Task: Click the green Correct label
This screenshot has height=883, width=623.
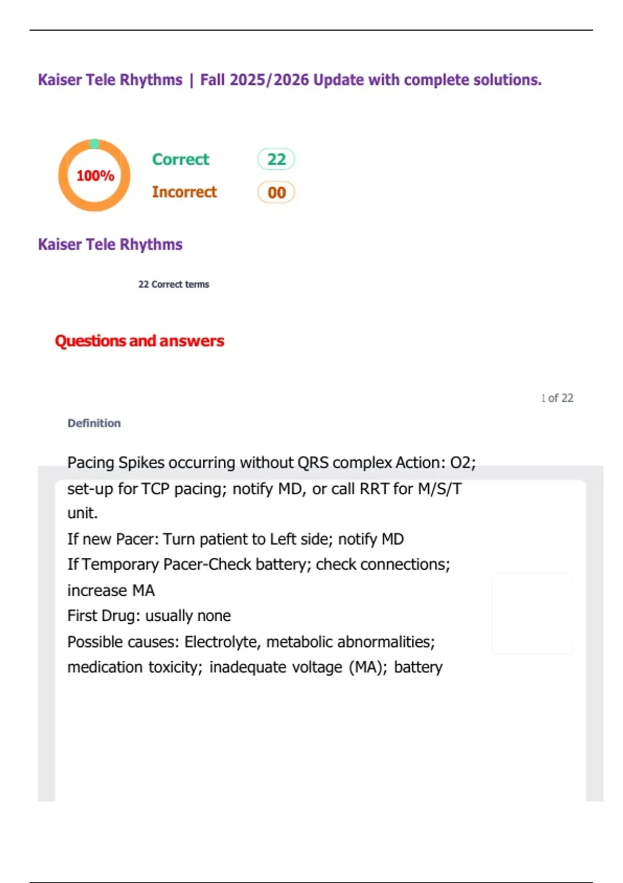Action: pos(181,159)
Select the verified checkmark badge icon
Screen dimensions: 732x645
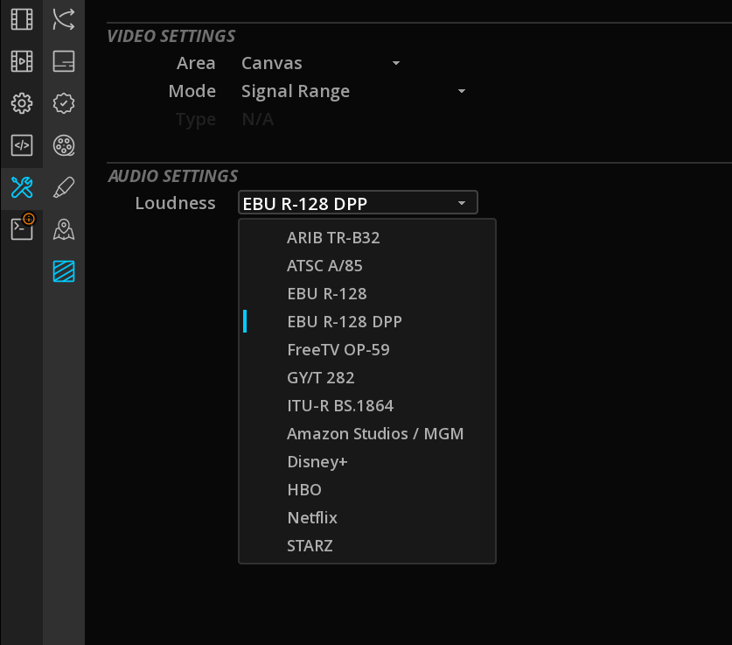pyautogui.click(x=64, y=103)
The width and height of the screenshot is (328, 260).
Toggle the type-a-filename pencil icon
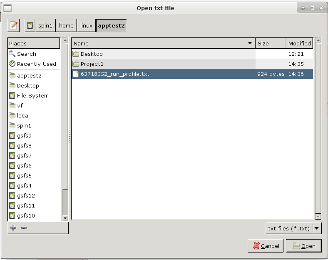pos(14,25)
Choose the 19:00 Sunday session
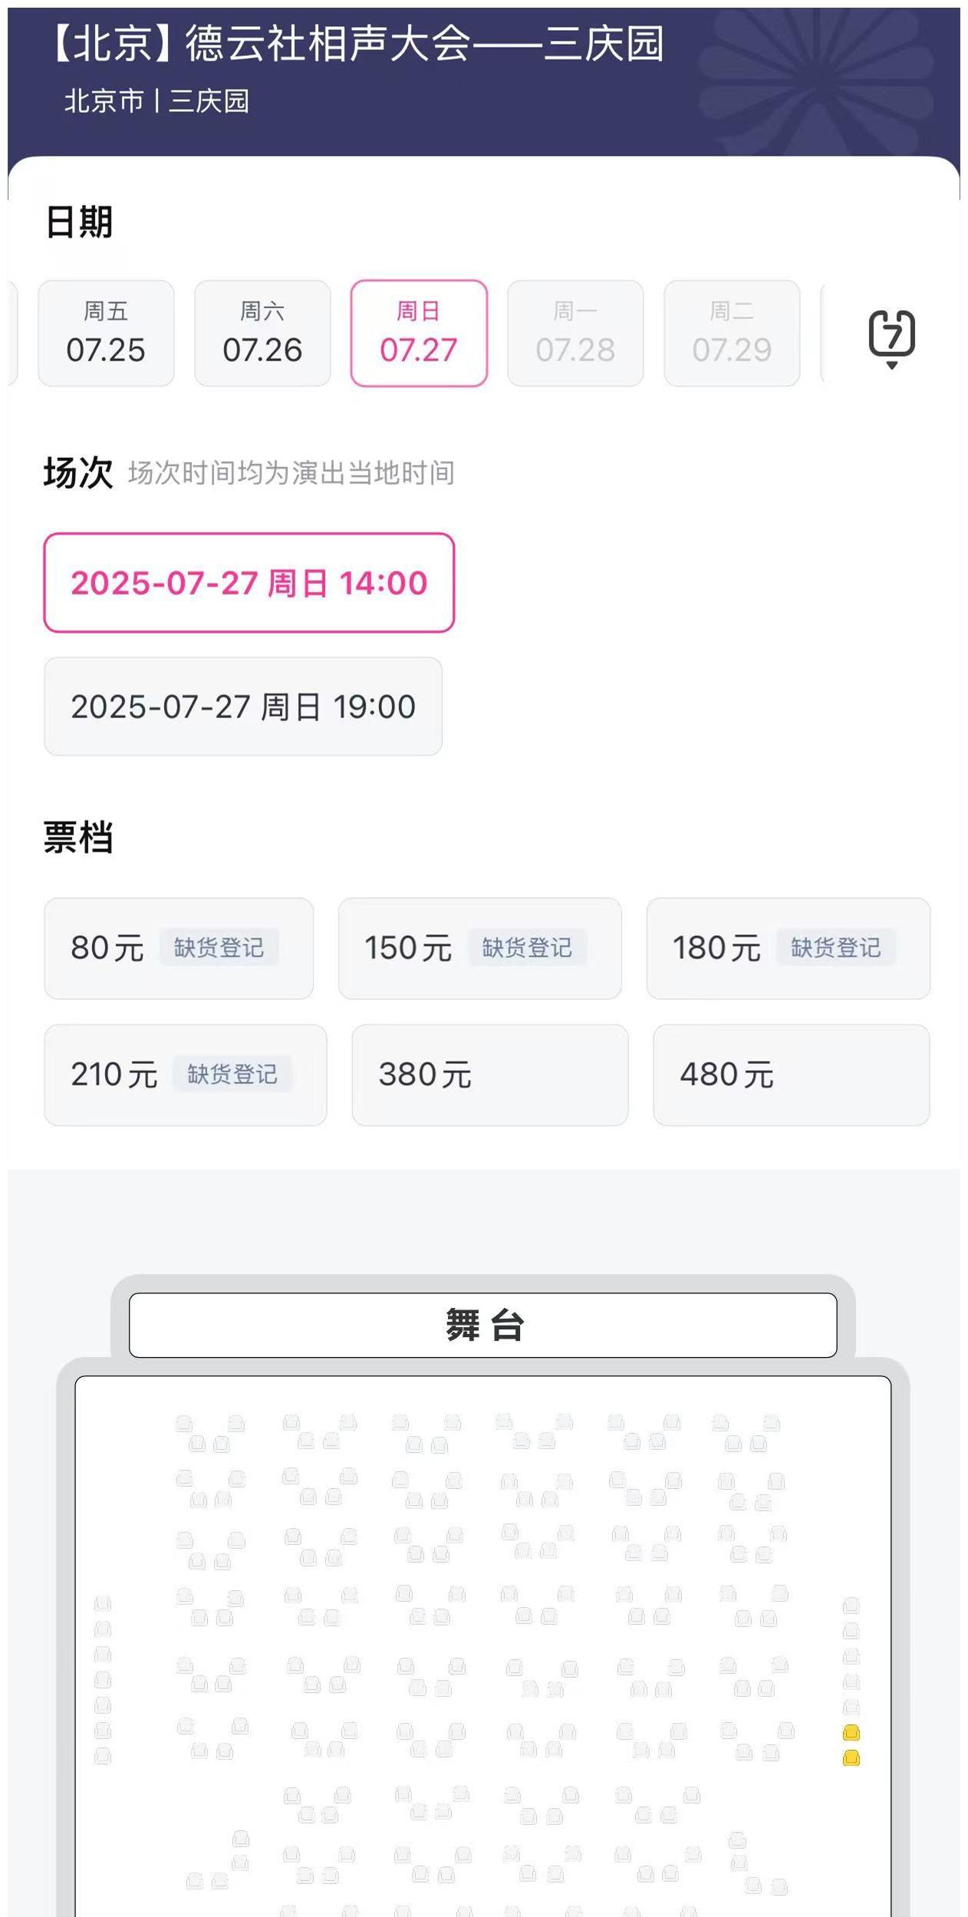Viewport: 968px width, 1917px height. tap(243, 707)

===

### [What you should do]
Write out every record above exactly, leaving no picture in the result.

### [Finished task]
Task: Click the green Correct label
This screenshot has height=883, width=623.
Action: pos(181,159)
Select the verified checkmark badge icon
Screen dimensions: 732x645
pyautogui.click(x=64, y=103)
The width and height of the screenshot is (328, 260).
Toggle the type-a-filename pencil icon
pos(14,25)
Choose the 19:00 Sunday session
Viewport: 968px width, 1917px height. tap(243, 707)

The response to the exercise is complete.